**Exercise directions**
Copy nothing but the lines below, from the one with "Given: Tap the 6:21 PM clock" through the one with "Open the 大阪飛腳 @ 大阪櫻花 match in the right card", exactly as written; no pictures should appear.

**Data under study**

[Start of section]

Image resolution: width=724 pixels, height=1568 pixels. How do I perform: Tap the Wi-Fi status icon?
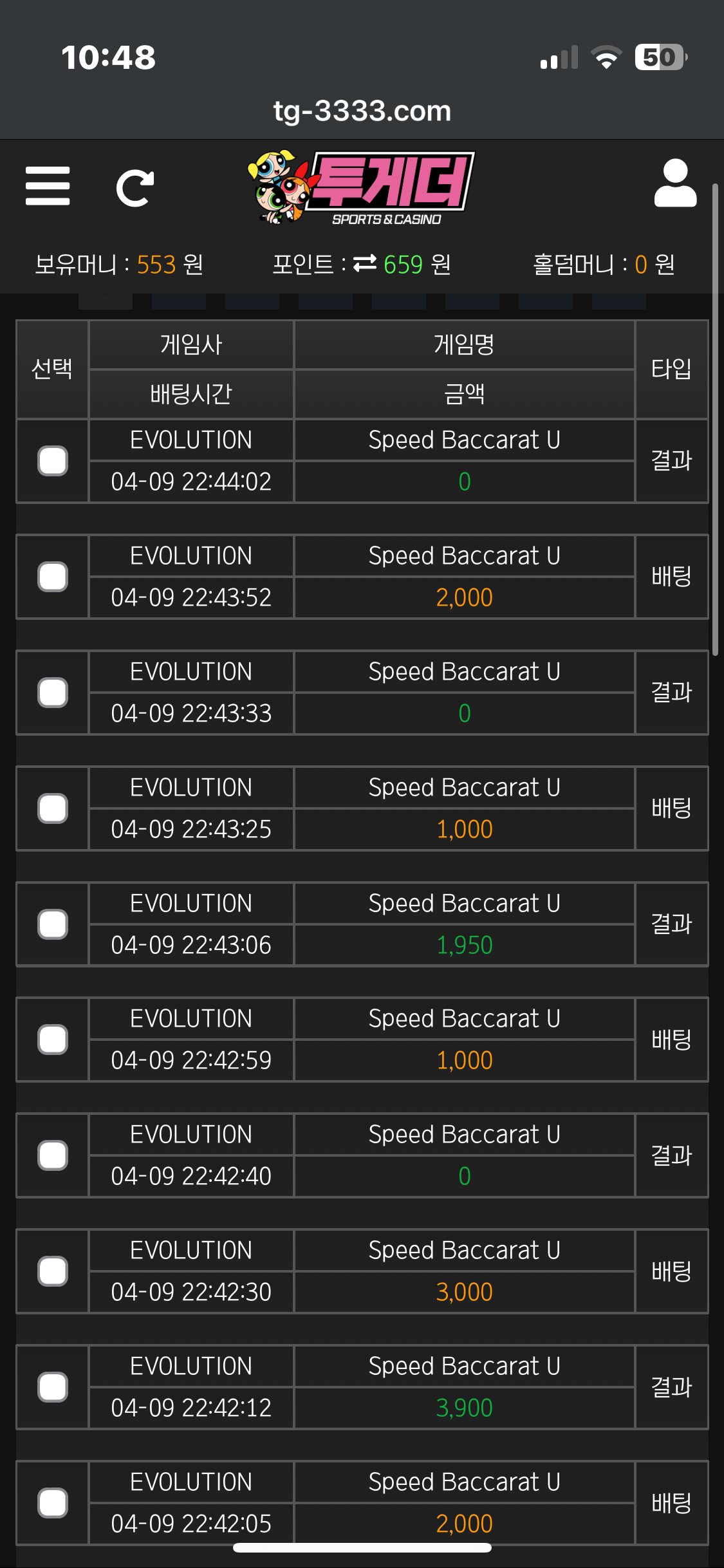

[End of section]
[Start of section]

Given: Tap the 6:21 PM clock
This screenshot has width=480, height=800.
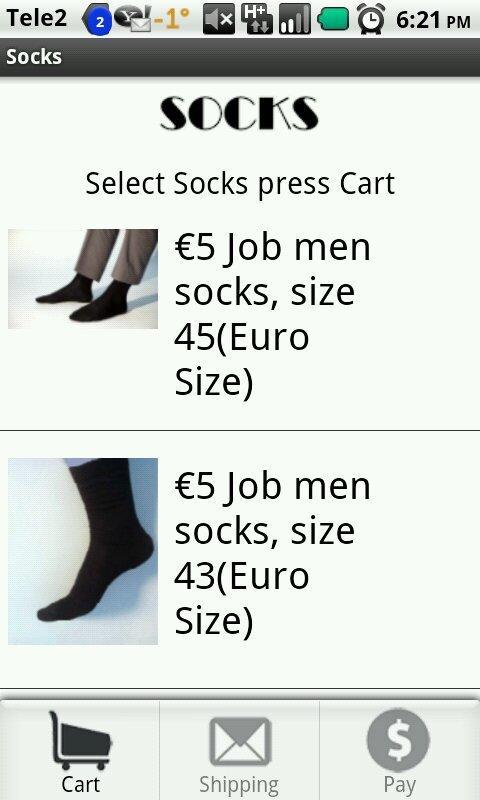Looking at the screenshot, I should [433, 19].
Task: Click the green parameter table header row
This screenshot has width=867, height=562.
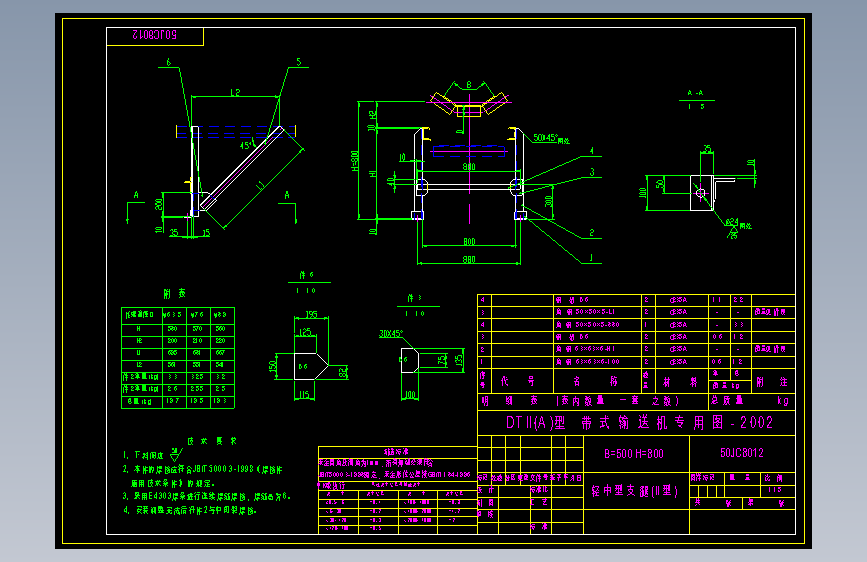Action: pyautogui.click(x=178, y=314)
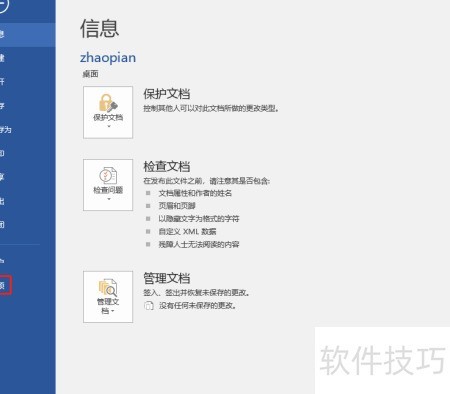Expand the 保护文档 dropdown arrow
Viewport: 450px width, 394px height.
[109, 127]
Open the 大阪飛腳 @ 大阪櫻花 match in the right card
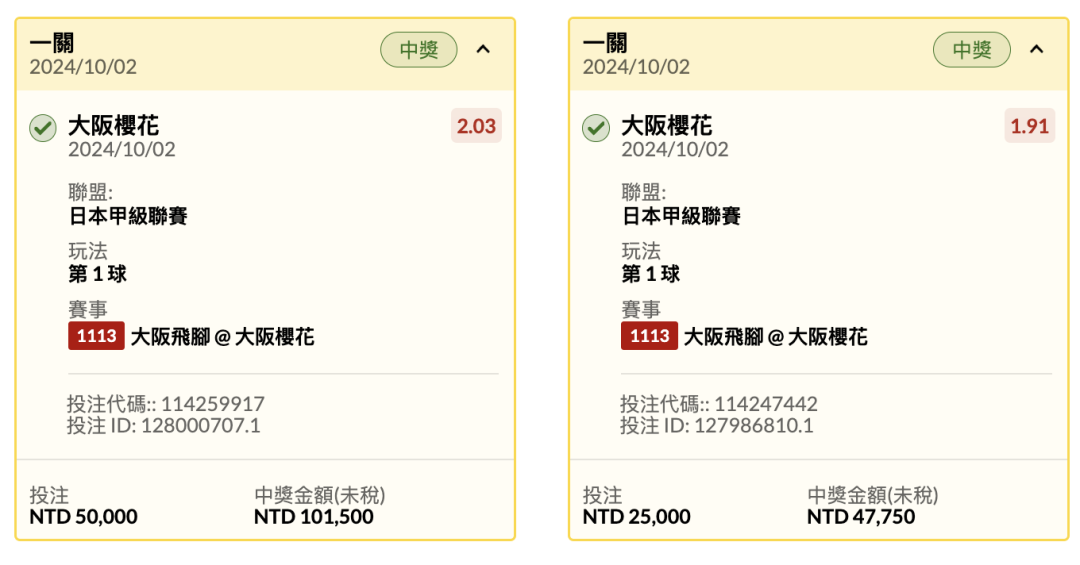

[End of section]

**Output of the task**
Given: Tap the 6:21 PM clock
This screenshot has width=480, height=800.
Looking at the screenshot, I should [433, 19].
Task: Click the green parameter table header row
This screenshot has width=867, height=562.
Action: pyautogui.click(x=178, y=314)
Expand the 保护文档 dropdown arrow
Viewport: 450px width, 394px height.
[109, 127]
Open the 大阪飛腳 @ 大阪櫻花 match in the right card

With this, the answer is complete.